Un objectif : décrire plus systématiquement la création de valeur publique dans le cas d’une pratique de conception « par le design thinking participatif »
Les articles que nous avons mentionnés ci-dessus ont selon nous un défaut principal : ils n’ont pas abordé de manière suffisamment systématique la notion de création de valeur publique, et donc ils oublient d’en étudier beaucoup de dimensions potentielles. Pour notre part, nous ambitionnons de fournir des résultats plus approfondis dans ce domaine. Nous utiliserons pour ce faire les apports du « marketing des services publics »
La création de valeur publique peut être définie comme « quelque chose qui ajoute de la valeur à la sphère publique et est évalué par les citoyens » (Bennington et Moore, 2011). On peut aussi parler d’une adéquation entre des moyens et des fins publiques (Moore, 2000, p. 189, voir citation supra).
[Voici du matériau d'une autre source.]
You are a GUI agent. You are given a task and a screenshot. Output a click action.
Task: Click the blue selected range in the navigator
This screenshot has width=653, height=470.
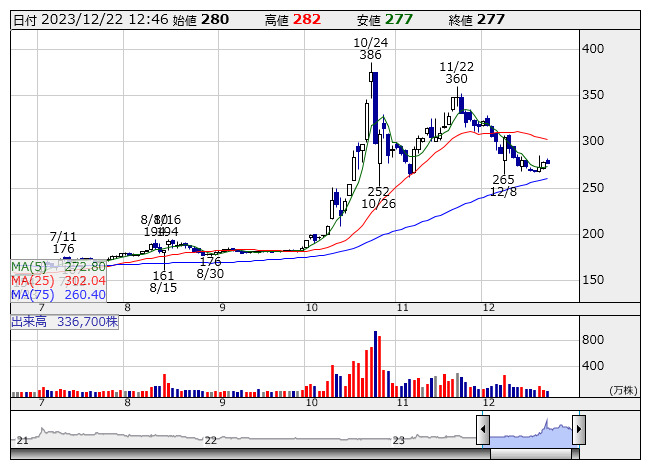click(x=530, y=432)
Les fins assignables aux services publics ayant pu varier selon les courants politiques, les périodes de l’histoire, et selon les individus, on peut dire aussi que la valeur publique est multidimensionnelle et subjective.
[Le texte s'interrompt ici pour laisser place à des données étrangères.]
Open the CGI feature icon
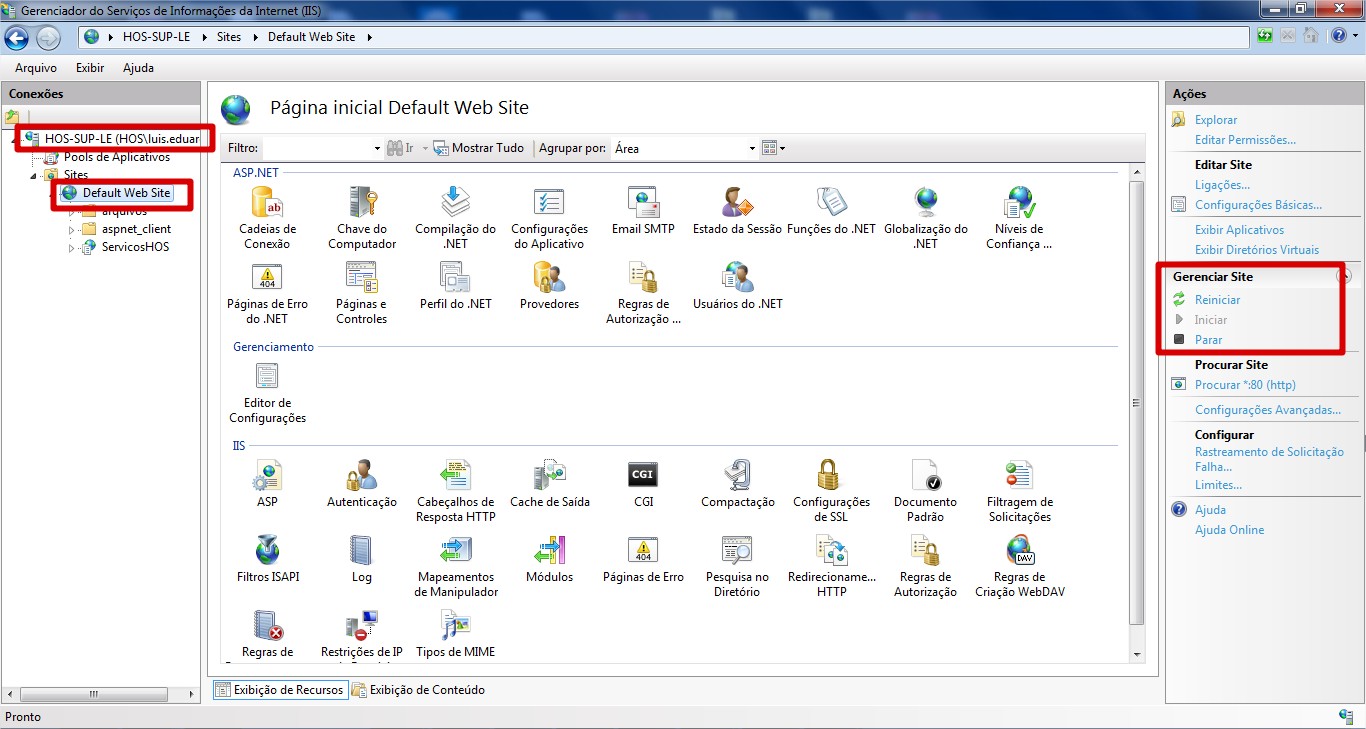Viewport: 1366px width, 729px height. 643,474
Concernant la muldimensionnalité, Kelly (2003) a précisé que les citoyens ne doivent pas être considérés uniquement comme des utilisateurs des prestations publiques, mais comme des « propriétaires » du service public, ce qui induit au moins une autre logique, celle de personnes attentives à l’équilibre financier des services publics ou à leur « productivité ». Par ailleurs, l’apparition dans les services publics de méthodes managériales issues du secteur privé (« New public management », Hood et Jackson, 1991), a contribué à multiplier les critères d’appréciation de la valeur publique (Alemán et al., 2018; Abdullah et Zamhari, 2013). Abdullah et Zamhari pointent ainsi en 2013, comme objectifs potentiels des administrations d’Etat, la compétitivité économique et l’orientation en faveur du marché, à côté d’objectifs plus anciens comme l’équité ou la justice[6]. Bovaird et Loeffler (2012), quant à eux, suggèrent de prendre en compte la valeur pour chaque individu et la valeur pour des groupes plus larges auxquels appartient l’individu (famille, amis, par exemple), la valeur sociale (qui est une création directe de cohésion sociale, ou d’un support pour des interactions sociales), la valeur environnementale, et la valeur politique de « soutien aux processus démocratiques ».
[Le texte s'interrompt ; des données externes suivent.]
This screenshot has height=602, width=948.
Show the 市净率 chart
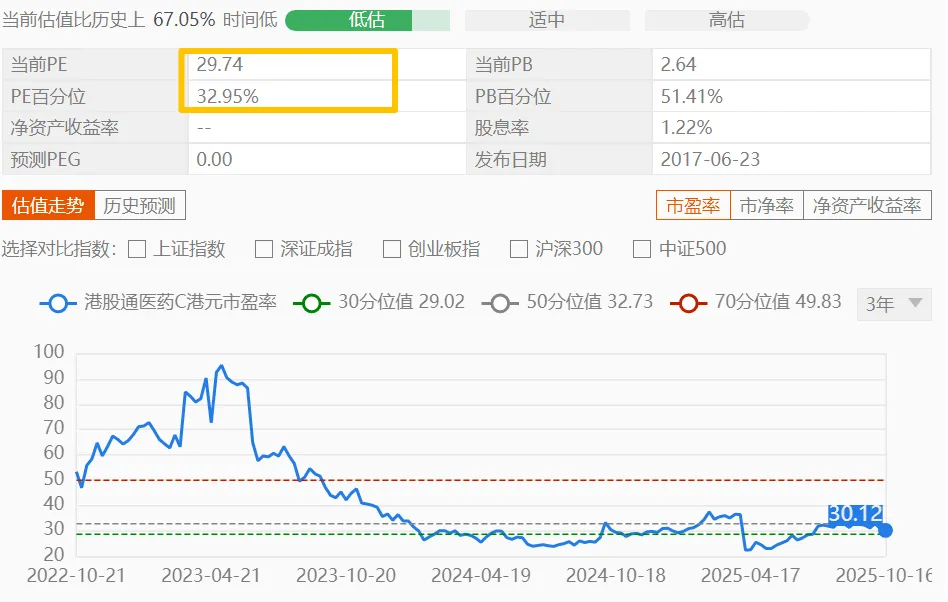(766, 206)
Par ailleurs, le « marketing » des services publics (Alemán et al., 2018) reconnaît le caractère subjectif de la création de valeur publique, et conçoit couramment la création de valeur comme une amélioration de la qualité telle que la perçoit l’usager (« qualité perçue »).
Cette vision « marketing » des services publics s’est déployée depuis le début des années 2000 (Alemán et al., 2018). Elle s’articule autour de l’idée d’existence de points communs entre les services publics et les services privés (Mabey and Skinner, 1998; Kouzmin et al. 1999, Kotler and Lee, 2011).
La qualité perçue a été pour sa part définie par Zeithaml (1988) comme l’expression par le consommateur ou l’usager d’un sentiment de supériorité ou d’excellence d’un produit. Elle a deux aspects essentiels : elle est subjective, et, pour être établie, elle n’a besoin que du discours des acteurs.
La qualité perçue peut être mesurée à propos de différentes dimensions du service, d’où l’idée de construire des « échelles de qualité » (Lehtinen and Lehtinen, 1982; Parasuraman et al., 1988).
Parmi ces échelles, l’échelle SERVQUAL a été très largement utilisée pour évaluer la qualité de service procurée par les administrations publiques (Azmi et al., 2009). Cette échelle, présentée initialement par Parasuraman et al. (1988), a été simplifiée ultérieurement par Parasuraman et al. (1991) (Goudarzi et Guenoun, 2010; Dupuis et al., 2014; Alemán et al., 2018).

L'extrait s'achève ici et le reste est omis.